A partir deste ponto, ela pôde começar o processo para realizar o seu sonho. As primeiras tentativas seriam de forma natural e, caso não desse certo, os óvulos congelados seriam utilizados. Desafiando todas as possibilidades, Emilene conseguiu engravidar, de forma natural, de Mariana, atualmente com 2 anos. "Eu engravidei rápido e minha gestação foi tranquila", diz.

Emilene amamentando Mariana (Foto: Arquivo Pessoal)

Emilene amamentando Mariana (Foto: Arquivo Pessoal)

O cuidado especial até o momento da gravidez pode ter sido crucial. "Durante o tratamento para o câncer, tomei alguns medicamentos hormonais, sob a orientação dos meu médicos, que, a grosso modo, me deixaram em uma menopausa induzida. É como se meus ovários não tivessem atividade nenhuma durante o período em que eu estava em quimioterapia, e isso diminui a chance de o ovário ser afetado e da infertilidade. Ainda não é comprovado, mas isso pode ter facilitado minha gravidez natural após o câncer".

Na cirurgia, Emilene retirou um quadrante da mama esquerda e, em seguida, passou por radioterapia. A mama tratada não teve leite, mas ela conseguiu amamentar com a mama direita. "Hoje a Mariana tem 2 anos e 8 meses e ainda mama. Eu escutei muitas vezes que não conseguiria amamentar com uma mama só, que precisaria complementar com fórmula, mas eu queria tentar mesmo assim. E consegui". Ouvir, antes mesmo de tentar, que não conseguiria dar leite à filha não foi fácil. "Para mim, era muito frustrante. Eu tinha o sonho da maternidade e da amamentação, mas, no fim, foi um sucesso". Até os seis meses, a alimentação de Mariana vinha exclusivamente do leite materno.
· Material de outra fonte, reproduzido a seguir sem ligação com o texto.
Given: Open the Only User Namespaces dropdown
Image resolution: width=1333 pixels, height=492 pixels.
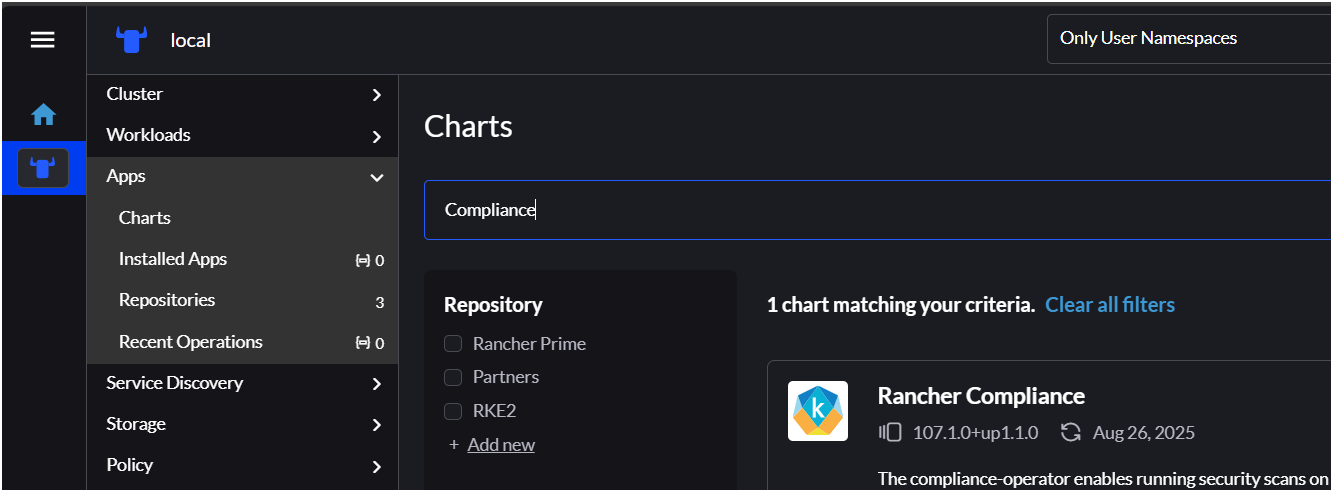Looking at the screenshot, I should pos(1190,39).
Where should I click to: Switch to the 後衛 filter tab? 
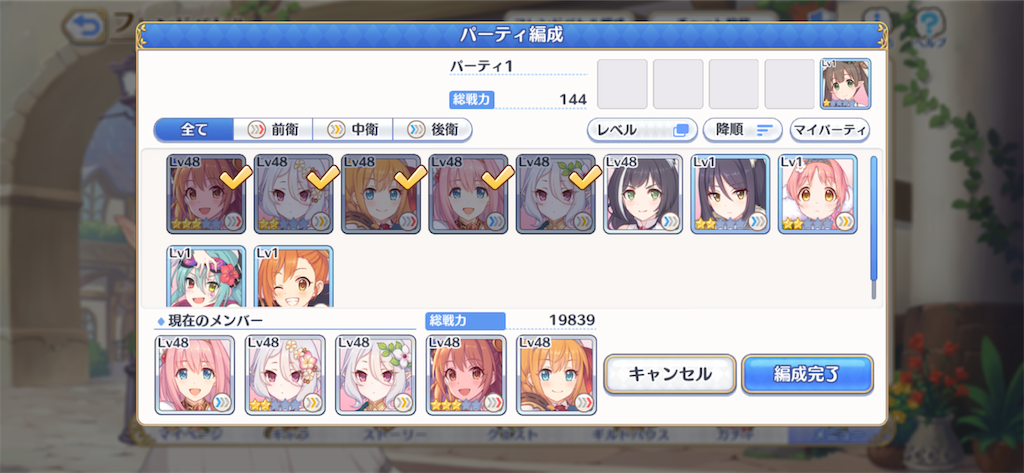[x=432, y=130]
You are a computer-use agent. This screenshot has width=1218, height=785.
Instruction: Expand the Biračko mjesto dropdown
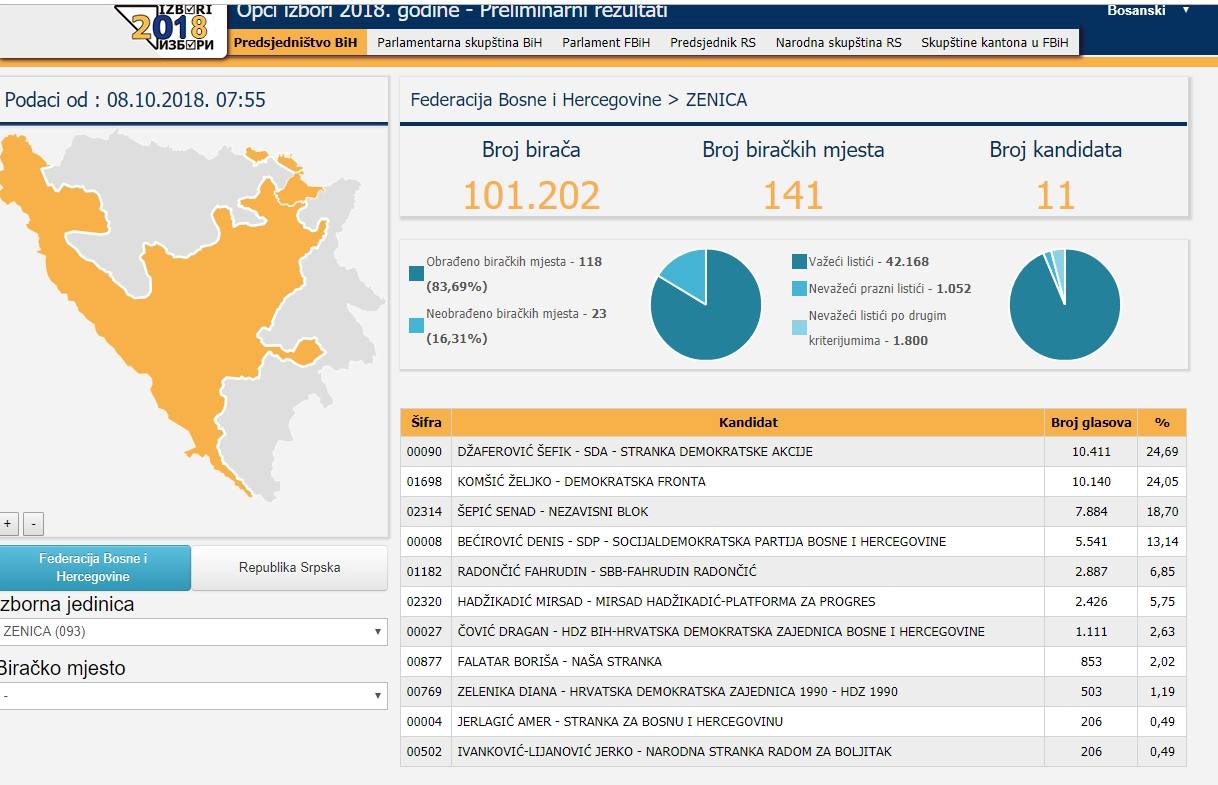point(192,696)
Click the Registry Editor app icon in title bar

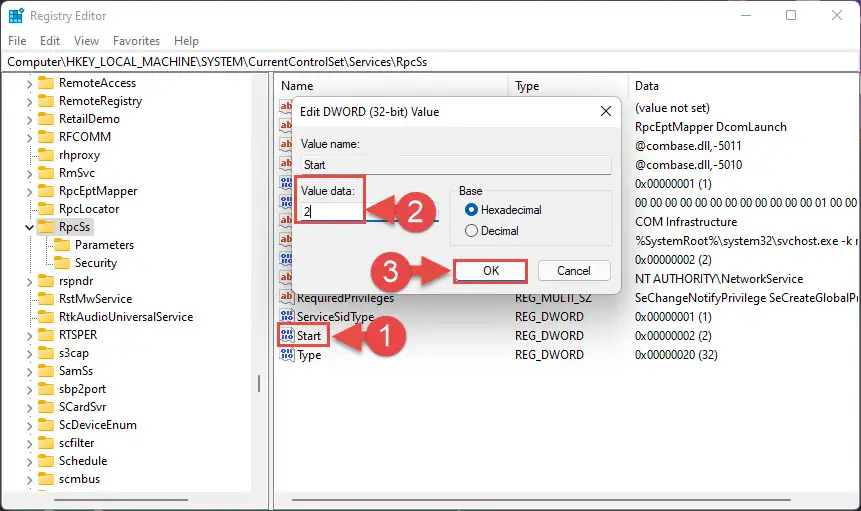[x=16, y=16]
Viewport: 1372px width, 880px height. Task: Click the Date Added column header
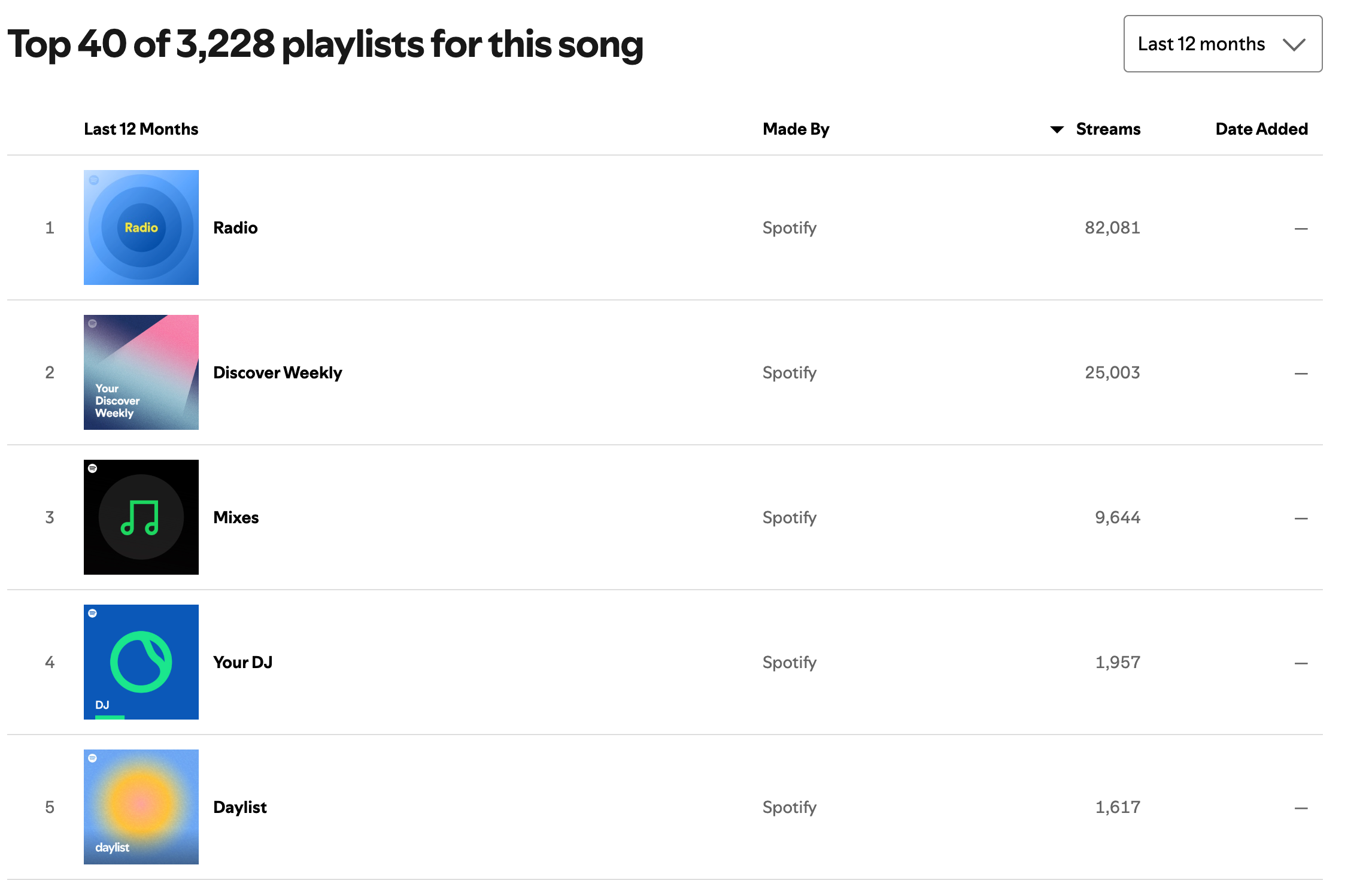[1261, 129]
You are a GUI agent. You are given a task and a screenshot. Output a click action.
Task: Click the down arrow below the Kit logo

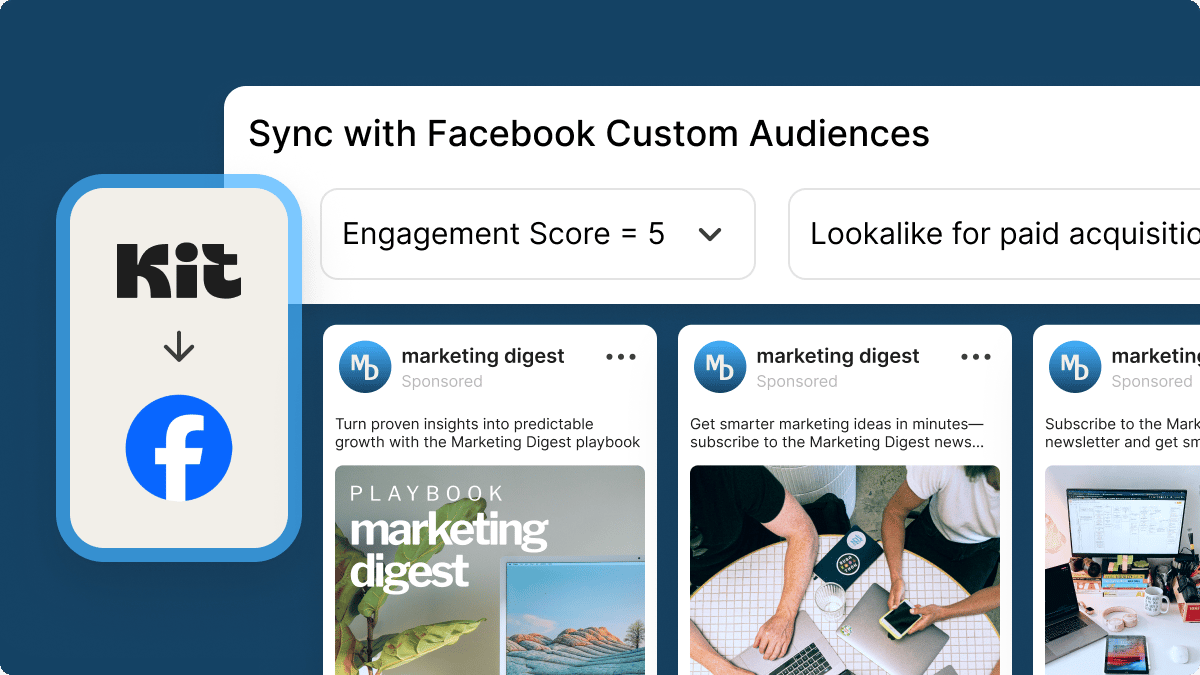coord(178,347)
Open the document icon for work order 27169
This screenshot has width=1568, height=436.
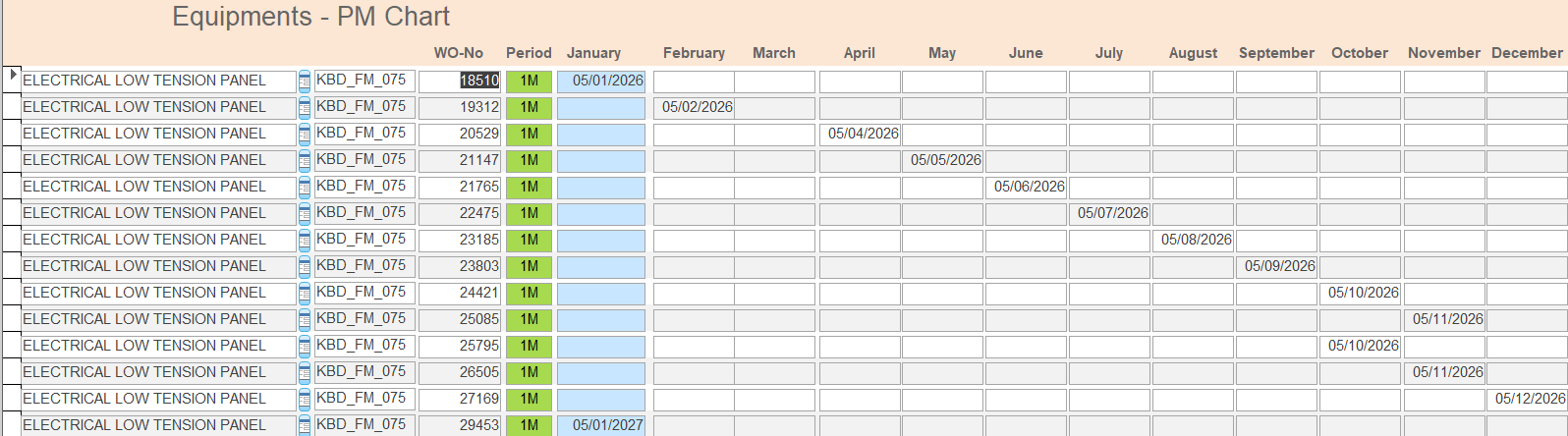click(305, 400)
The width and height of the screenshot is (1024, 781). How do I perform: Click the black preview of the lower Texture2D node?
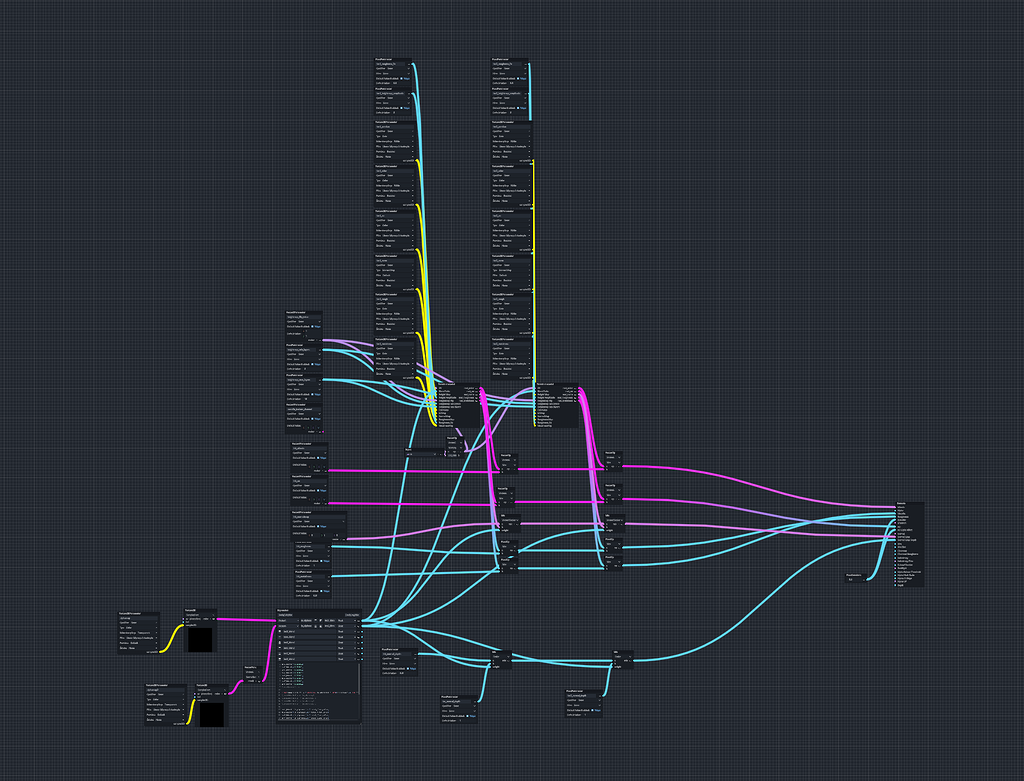click(211, 714)
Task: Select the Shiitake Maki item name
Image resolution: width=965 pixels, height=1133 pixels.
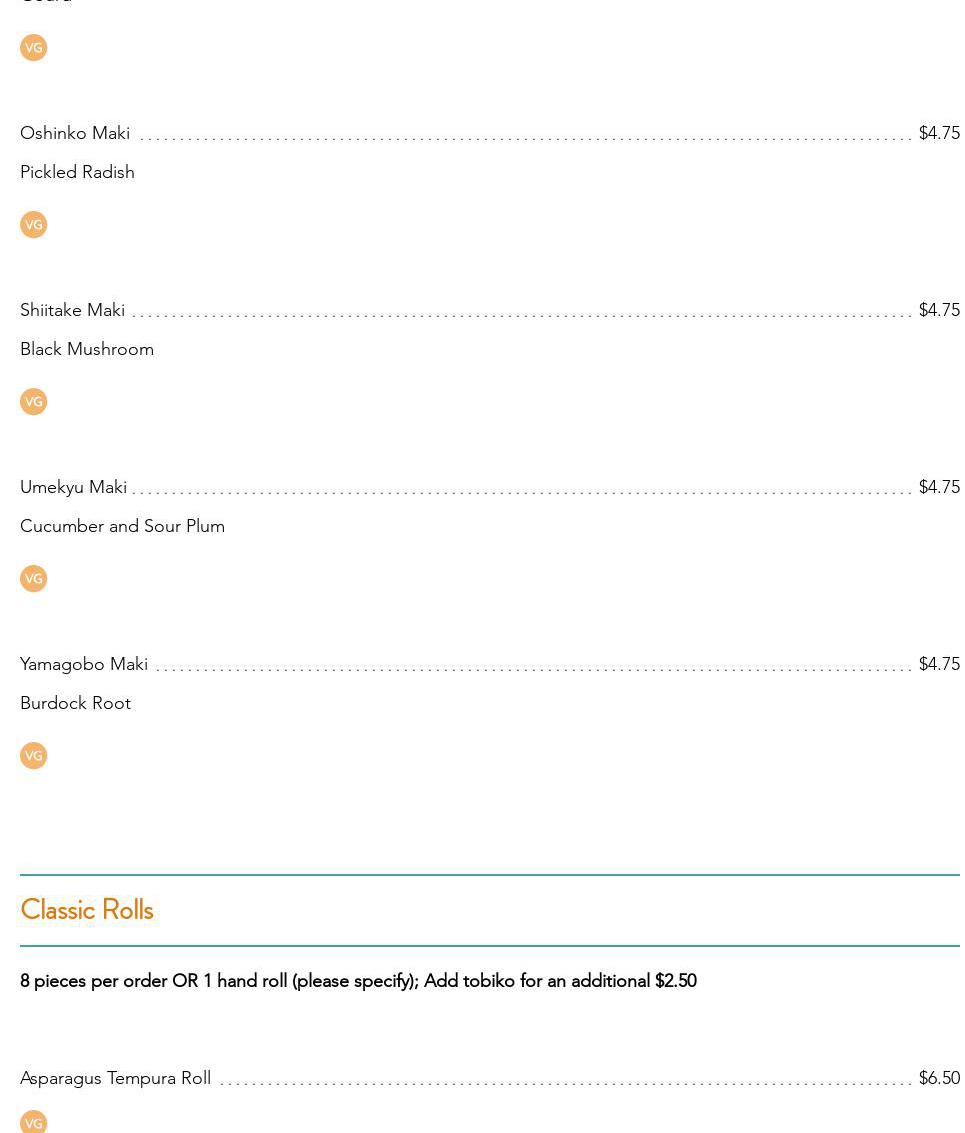Action: click(x=72, y=310)
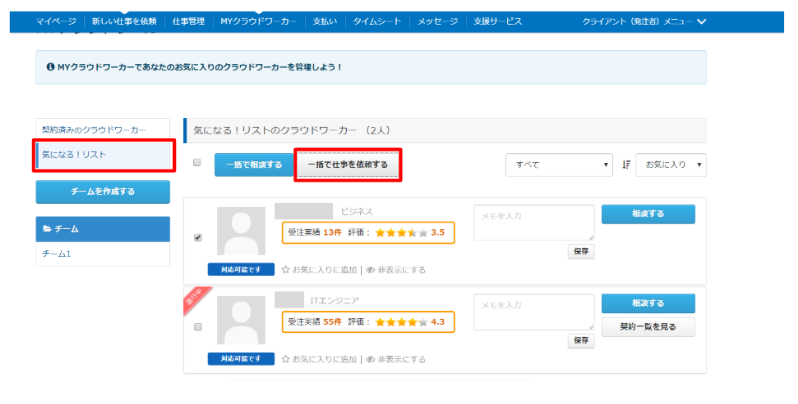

A prática de congelar os óvulos em situações especiais, como a de Emilene, ainda não é tão comum no Brasil. Em vários casos, as pacientes nem são informadas sobre a possibilidade, inviabilizando o processo de congelamento, que deve começar assim que o câncer é identificado. "É muito triste que após o diagnóstico as pessoas não têm acesso a todas essas informações, ter um profissional que te oriente sobre todas as alternativas possíveis não tem preço", Emilene desabafa.

Apesar de não ter utilizado os óvulos congelados, nada foi em vão. A maternidade tardia é uma opção cada vez mais comum entre as mulheres, e a possibilidade de engravidar mesmo após os 40 anos, como é o caso de Emilene, permite que as mulheres possam decidir pela maternidade quando se sentirem mais confortáveis. Ter essa opção, por si só, é motivo de alívio.